In the newspaper of March 1 Finance Mister Mike Ferrier had already conceded that the draft budget was “kind of stuck,” as making it balanced in the present socioeconomic conditions simply is not possible and permission to deviate from this requirement was therefore requested.
The projected deficit is NAf. 254.7 million, considerably higher than that of 2017, when the devastating impact of Hurricanes Irma and Maria was felt for just three months instead of the whole year as will now be the case.
A story in the paper of March 3 confirmed that CFT could not issue a positive advice because of the balanced budget rule. However, it also said, “One should take into account that the financial and economic situation in St. Maarten has brought many insecurities after the hurricanes.”
The latter is evident from Government estimating revenues to drop by NAf. 217.7 million plus NAf. 61 million in extra cost related to the recovery effort. That leaves a gaping hole in the country’s financial household, with an income of only NAf. 266.8 million to cover expenses totalling almost double that, namely NAf. 521.7 million.
CFT believed insufficient information was provided to substantiate these figures and missed measures to limit the deficit, such as the further pension age increase from 62 to 65 that has remained pending. At the same time, the challenge to prepare an accurate budget under the current circumstances was acknowledged and even CFT does not consider submitting a balanced one feasible at this point.

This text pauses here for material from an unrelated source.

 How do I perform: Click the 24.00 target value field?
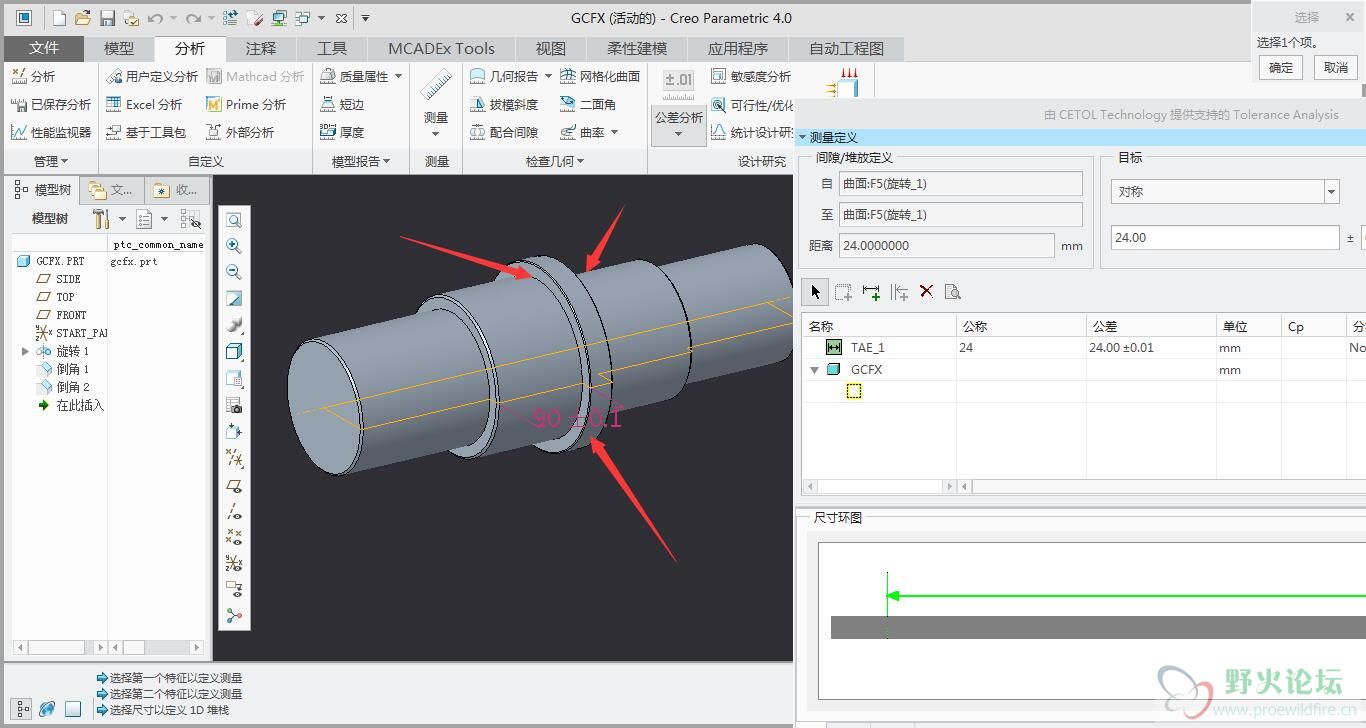click(x=1224, y=238)
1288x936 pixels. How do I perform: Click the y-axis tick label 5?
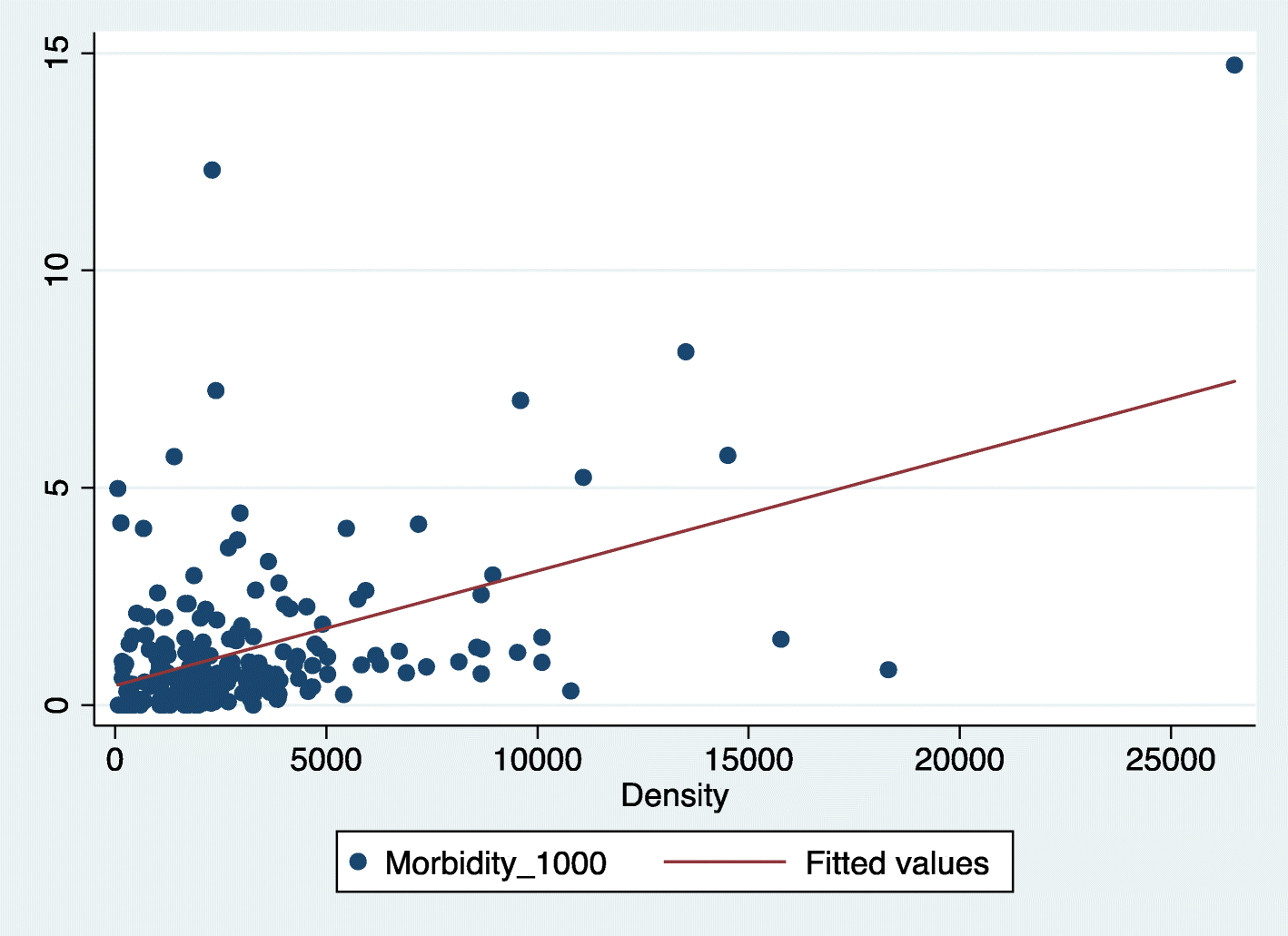pyautogui.click(x=56, y=488)
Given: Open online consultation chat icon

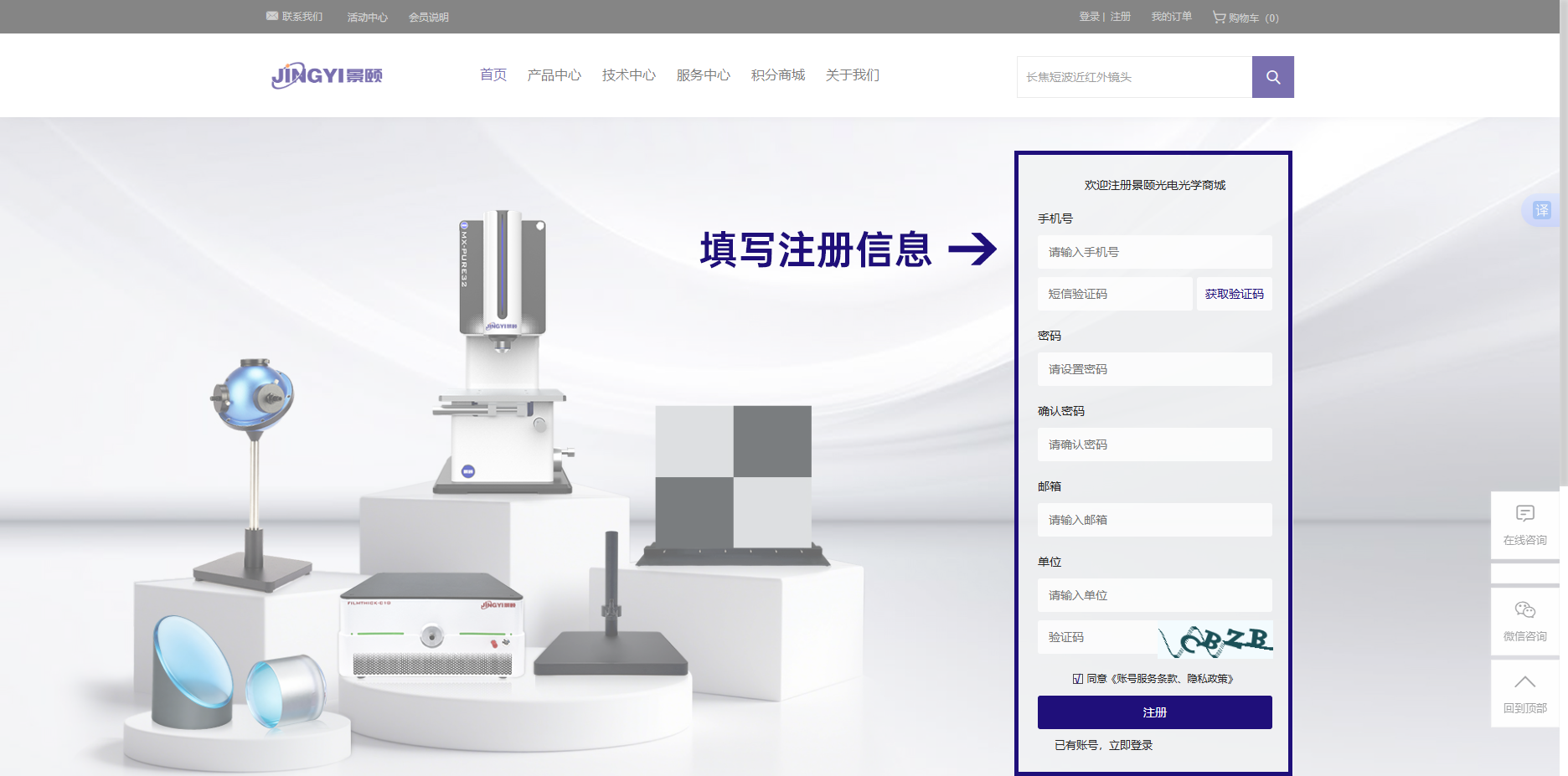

The latter must be obvious to anyone who has been on the island in the past six months, with its tourism economy severely affected. A pragmatic solution must therefore be found,
At the end of December Parliament unanimously approved amendments to the 2017 budget to make possible receiving NAf. 67 million (30 million euros) in liquidity support from the Netherlands.
In February related agreements were signed for a soft loan of NAf. 50 million, while reallocating unused capital investment funds produced another NAf. 21.7 million to cover the financing shortfall. That amount does not cover last year’s entire deficit of NAf. 153 million, yet it appears the 2017 budget will be allowed to have one.
One can’t reasonably expect this year’s budget to be balanced either and that’s something The Hague too needs to recognise. Such is the stark reality on the ground and there is simply no getting around it.